VEINTITRÉS AGUJEROS

  • El ajusticiaminto de José Ignacio Rucci |

Primero, una puerta de hierro. Detrás, un hombre armado y otro custodiando el ascensor. Una vez que se accedía al último piso, había que utilizar las escaleras para llegar a otra puerta que, a su vez, estaba protegida por tres guardias. Si alguien lograba superar todo eso, daría a un largo pasillo que terminaba en una oficina. Allí, en el último rincón de la CGT, encontrarían al sindicalista y hombre clave para Perón: José Ignacio Rucci. Todas esas escalas parecían imposibles de sortear para cualquiera que buscara quedar cara a cara con el secretario general sin que este le hubiera enviado una invitación.

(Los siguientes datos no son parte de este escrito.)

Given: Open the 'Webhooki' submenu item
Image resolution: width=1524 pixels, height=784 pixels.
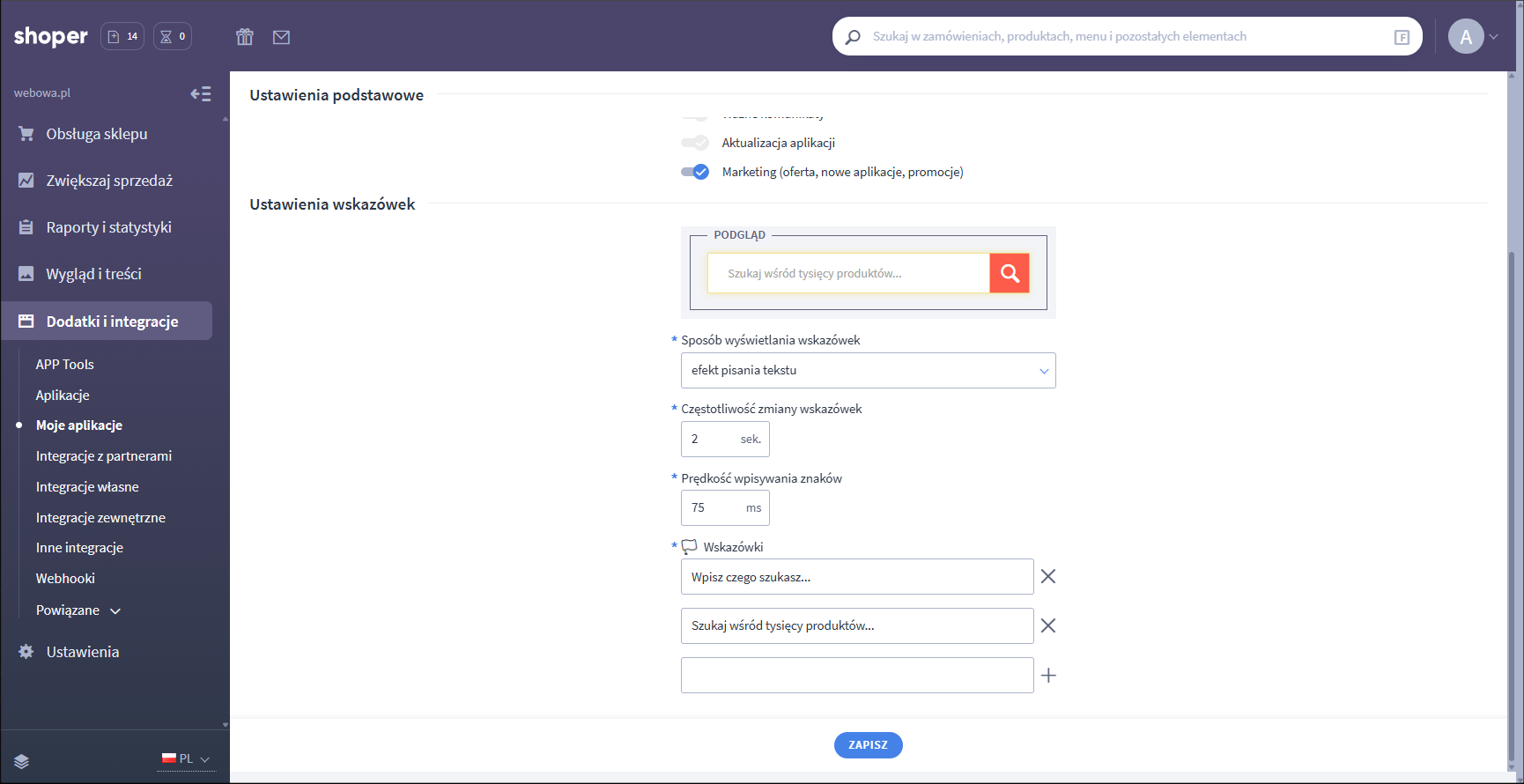Looking at the screenshot, I should point(65,579).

Por eso, durante ese julio de 1973, quienes hicieron inteligencia para llevar a cabo el operativo se vieron obligados a pensar muy bien los pasos que iban a dar.

Una mañana, una camioneta se detuvo a metros de la CGT. El conductor apagó el motor, bajó y se alejó caminando. Un hecho común y corriente a la vista de cualquiera. Mientras tanto, en la parte trasera, un hombre se escondía para tomar nota de autos y patentes. Pese a que este trabajo se repitió durante semanas, no hubo forma obtener información certera. Parecía imposible seguir los movimientos de Rucci. Todo indicaba que no había una rutina fija, ni de entrada ni de salida. Sin embargo, un dato cambiaría todo. En esos días, una revista publicaba el nombre de la escuela a la que iba su hija Claudia. Tras varios días observando la institución, notaron que una patente coincidía con otra que frecuentaba la CGT. Ahora, tenían una dirección marcada en el mapa: «Avellaneda 2953».

Un hombre vestido de saco y corbata observó la numeración. Fue hacia la casa de al lado, miró el cartel de venta y tocó el timbre. Segundos después, una señora abría la puerta y este se presentaba diciendo que estaba interesado en la propiedad. De ser posible, evitando a la inmobiliaria. Tras una rápida recorrida, aseguró que volvería pronto y, al poco tiempo, regresó solicitando los planos de la casa. Al verlo interesado, la dueña se los facilitó sin inconvenientes. No muchos días más tarde, el 23 septiembre, la fórmula Perón-Perón arrasaba las elecciones con un 61,85%. Perón había vuelto, aunque no de la forma en la que la gente de la resistencia había esperado durante años.

La noche del 24, tras aguardar a un custodio que inspeccionaba una camioneta estacionada frente a su propiedad, Rucci entró en su casa. Nada raro, dijo su guardaespaldas. Inmediatamente, de ese mismo vehículo, avisaban que ya estaba dentro. Por la mañana temprano, el timbre de al lado sonó y la dueña salió para recibir al comprador. Sin tiempo a reacción, fue atada a una silla y, en su cuello, colgaron un cartel que decía «no tiren, dueña de casa». Detrás, varias personas vestidas como pintores entraban cargando baldes y otros elementos. Acto seguido, pusieron una escalera en el fondo para poder escapar y aguardaron. Pasadas las 12 del mediodía, Rucci salía a la vereda y era atravesado por una ráfaga de balas. Serían 23 disparos precisos. A los pocos minutos, la noticia sacudía la casa de Gobierno.